I never imagined that my child, at four years of age, could ignite my own fight or flight mechanisms the way he does. I can handle big emotions, meltdowns, and whiney requests, but, when he starts flailing and hitting me?! ... it takes everything I can muster not to react.
And sometimes, I do.
Sometimes, my body just takes over, and I yell or hold out a hand to keep my son at bay, which definitely adds fuel to the fire. In times like this, I'm thinking, "Please send a fire truck to my home, 'cause these flames we're throwing might engulf us all."
Why Do Kids Hit?
The reasons children hit, fight, bite, etc are really, no different than the reasons they whine cling to us, run away, or otherwise "shut down". Being aggressive, either physically, verbally, or both, is one way a child’s nervous system is wired to protect itself.

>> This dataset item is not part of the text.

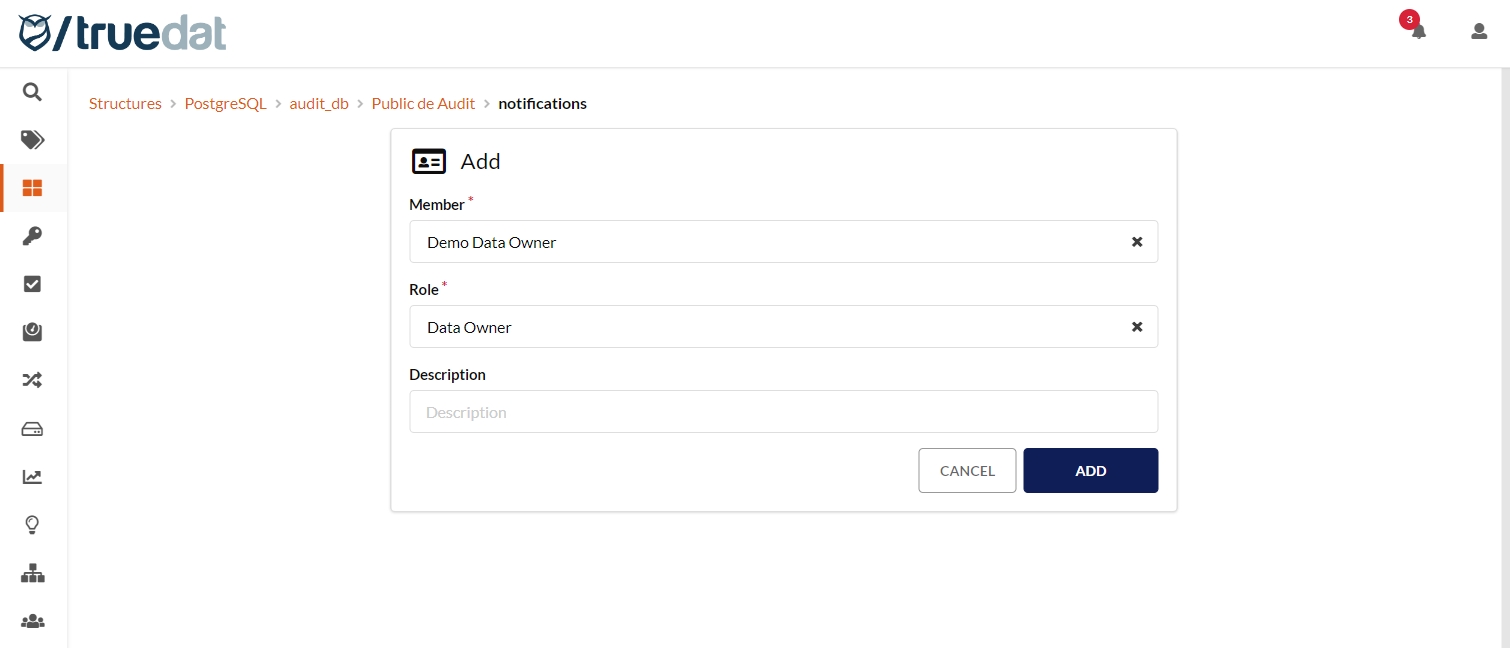
Task: Select the orange grid structures icon
Action: coord(32,188)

We all function from three brain states. The brainstem and limbic regions are responsible for threat detection and feeling emotions, and are functioning parts of the brain in infants and toddlers. This means that, from a very young age, our children can easily access these parts of the brain to inform the way they respond to the world around them.

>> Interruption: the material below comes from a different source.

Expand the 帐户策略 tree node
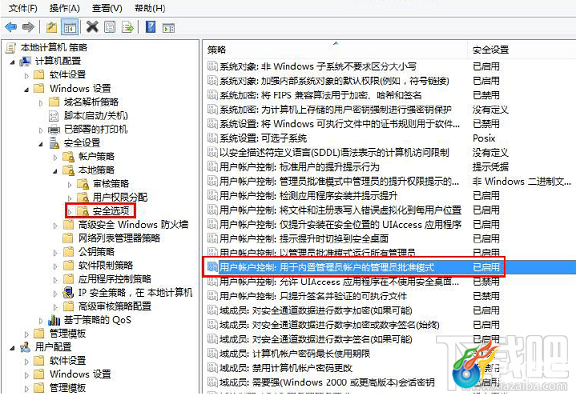The width and height of the screenshot is (576, 396). click(x=55, y=157)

The prefrontal cortex, on the other hand, is a part of the brain that allows for logical thoughts, high-level reason, and the ability to regulate big emotions in the face of a threat or challenge. This part of the brain doesn't become active until about age three and it does not mature until about age 25. This is why children from the tot to the teen years and beyond require patience, modeling, and guidance from the adults in their lives. They benefit from having opportunities to practice the many social and emotional skills required to regulate the body, particularly in times of high stress or upset.
Because children are not born with the neurological capacity to self-regulate, they tend to express their feelings in the form of physical actions, and many times these behaviors include one or more forms of aggression. A child’s body is so intelligently designed that anytime they feel overwhelmed, their nervous system takes over, and they literally fight to keep themselves safe.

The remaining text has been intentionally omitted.